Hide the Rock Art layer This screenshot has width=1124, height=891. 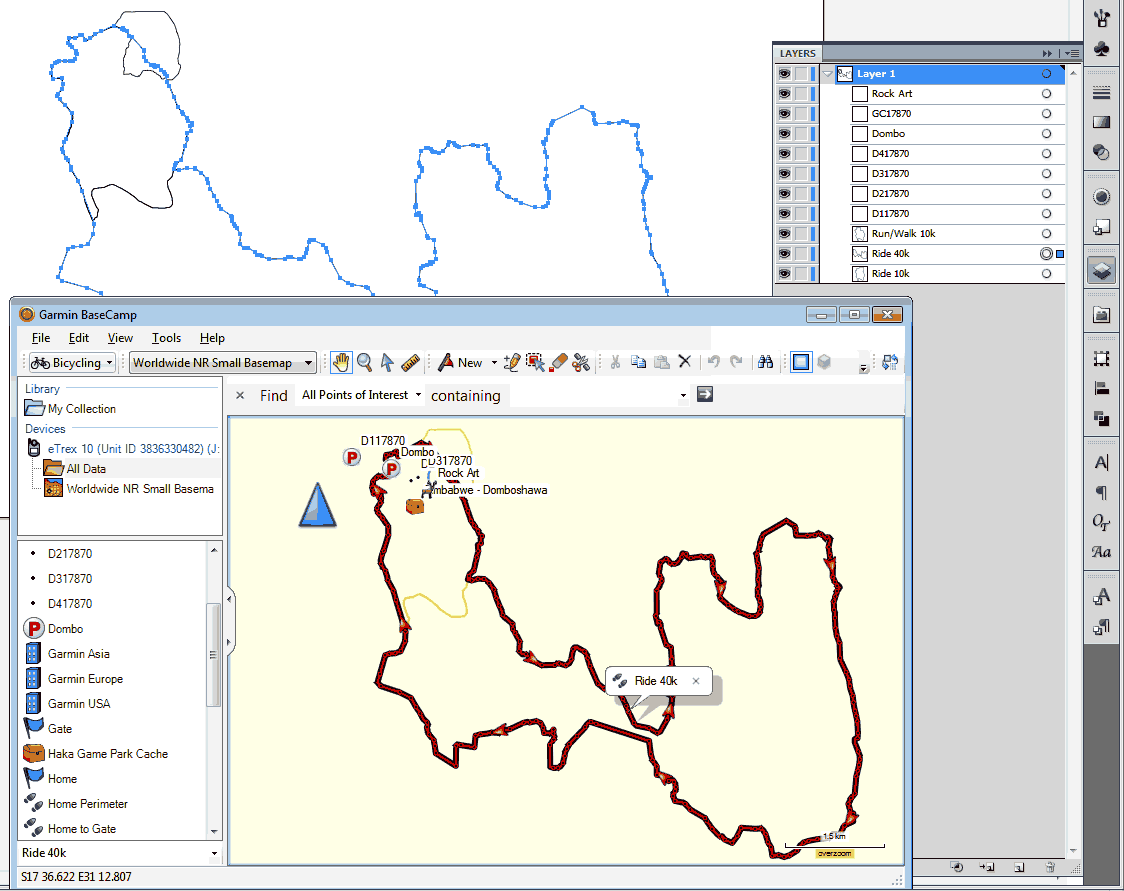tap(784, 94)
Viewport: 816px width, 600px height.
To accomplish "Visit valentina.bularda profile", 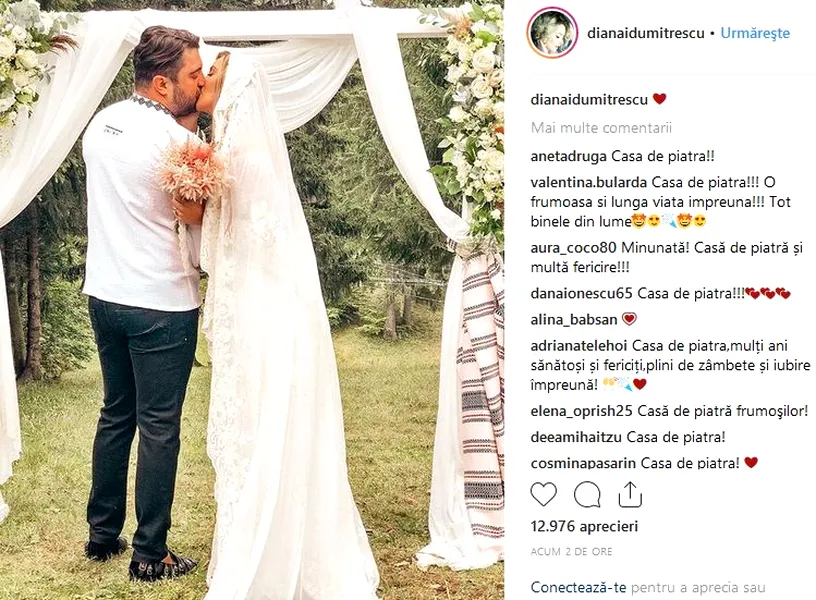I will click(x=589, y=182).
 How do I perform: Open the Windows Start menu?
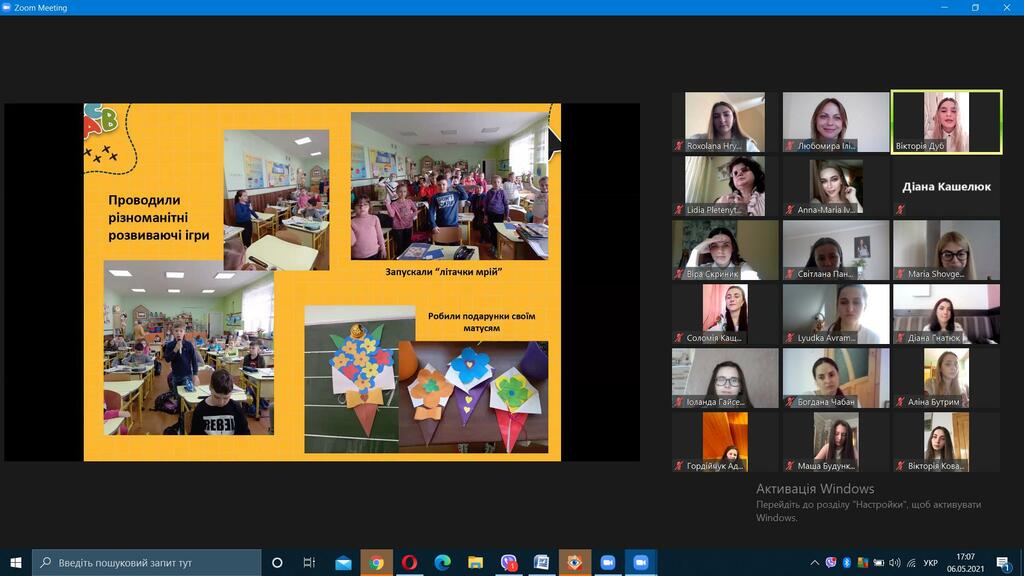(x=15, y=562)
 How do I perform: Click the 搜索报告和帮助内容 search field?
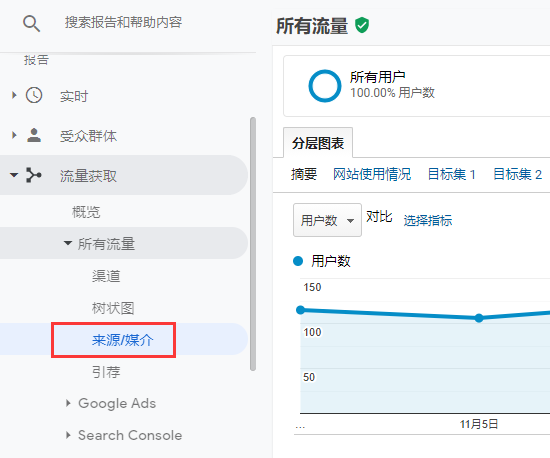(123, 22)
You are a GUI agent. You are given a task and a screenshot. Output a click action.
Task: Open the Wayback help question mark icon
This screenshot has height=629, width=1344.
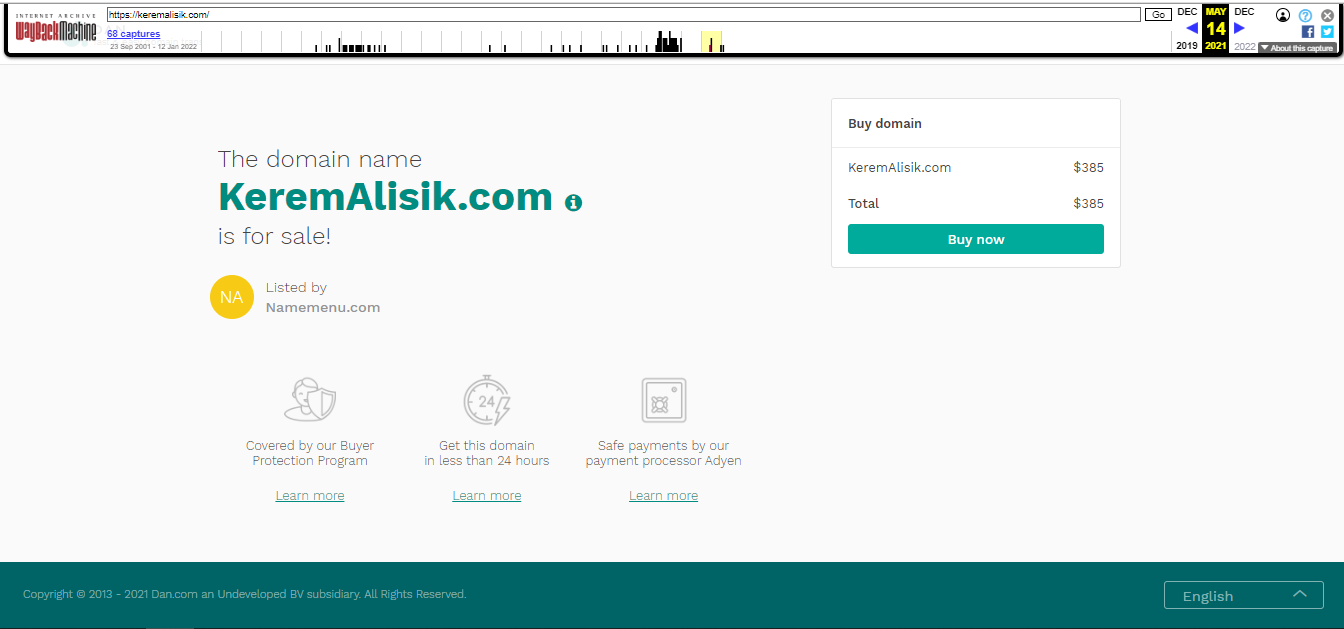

^^^^

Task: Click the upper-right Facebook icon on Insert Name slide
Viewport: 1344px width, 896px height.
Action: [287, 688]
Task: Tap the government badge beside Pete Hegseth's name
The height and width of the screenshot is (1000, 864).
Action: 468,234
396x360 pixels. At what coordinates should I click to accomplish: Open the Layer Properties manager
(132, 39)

^^^^

What is being asked -> Using the data above, count every line that contains the word "icon", then give the count and nothing more.

Task response -> 2